Suara.com - Direktur Indonesian Resources Studies (IRESS) Marwan Batubara menilai BUMN, dalam hal ini Pertagas dan PGN, harus diberi hak monopoli dalam peran penyaluran gas.
"Pengaturan alokasi itu mau tidak mau harus diberikan ke BUMN, yaitu Pertagas dan PGN. Ini omongan konstitusi," kata Marwan dalam seminar "Pelaksanaan Permen 37/2015 di Tengah Plus Minus Implementasi Tata Kelola Migas" di Jakarta, Rabu (24/2/2016).
Ia menilai, jika pemerintah konsisten menjalankan konstitusi yang ada, yang prioritas uantuk diubah adalah UU Migas yang dinilai terlalu liberalis.
UU Migas yang masuk Prolegnas 2015 dan 2016 itulah, menurut dia, yang menumbuhkan adanya "trader" gas yang tidak bermodal infrastruktur.
"Makanya UU harus dibereskan dan kembalikan peran negara melalui pengelolaan oleh BUMN. Ini supaya BUMN punya sifat monopoli alami seperti yang dijalankan negara lainnya," katanya.
Ada pun swasta, kata dia, bisa berpartisipasi melalui kerja sama dengan BUMN dan BUMD.
"Manfaatnya kan sama, swasta juga bisa tetap berkontribusi," katanya.

• Data yang Diberikan:
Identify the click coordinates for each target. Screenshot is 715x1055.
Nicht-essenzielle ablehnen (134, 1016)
* * *
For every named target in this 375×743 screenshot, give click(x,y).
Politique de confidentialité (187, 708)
==
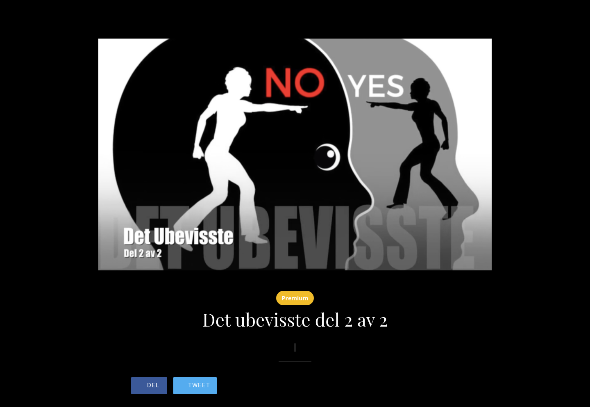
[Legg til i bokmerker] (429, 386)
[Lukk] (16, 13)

• Tujuan Tugas: Tulis ulang dengan persis bagian teks tentang penyaluran gas oleh BUMN, semuanya mulai dari "Suara.com - Direktur" sampai ke "Jakarta, Rabu (24/2/2016).".

• Hasil Latihan:
Suara.com - Direktur Indonesian Resources Studies (IRESS) Marwan Batubara menilai BUMN, dalam hal ini Pertagas dan PGN, harus diberi hak monopoli dalam peran penyaluran gas.
"Pengaturan alokasi itu mau tidak mau harus diberikan ke BUMN, yaitu Pertagas dan PGN. Ini omongan konstitusi," kata Marwan dalam seminar "Pelaksanaan Permen 37/2015 di Tengah Plus Minus Implementasi Tata Kelola Migas" di Jakarta, Rabu (24/2/2016).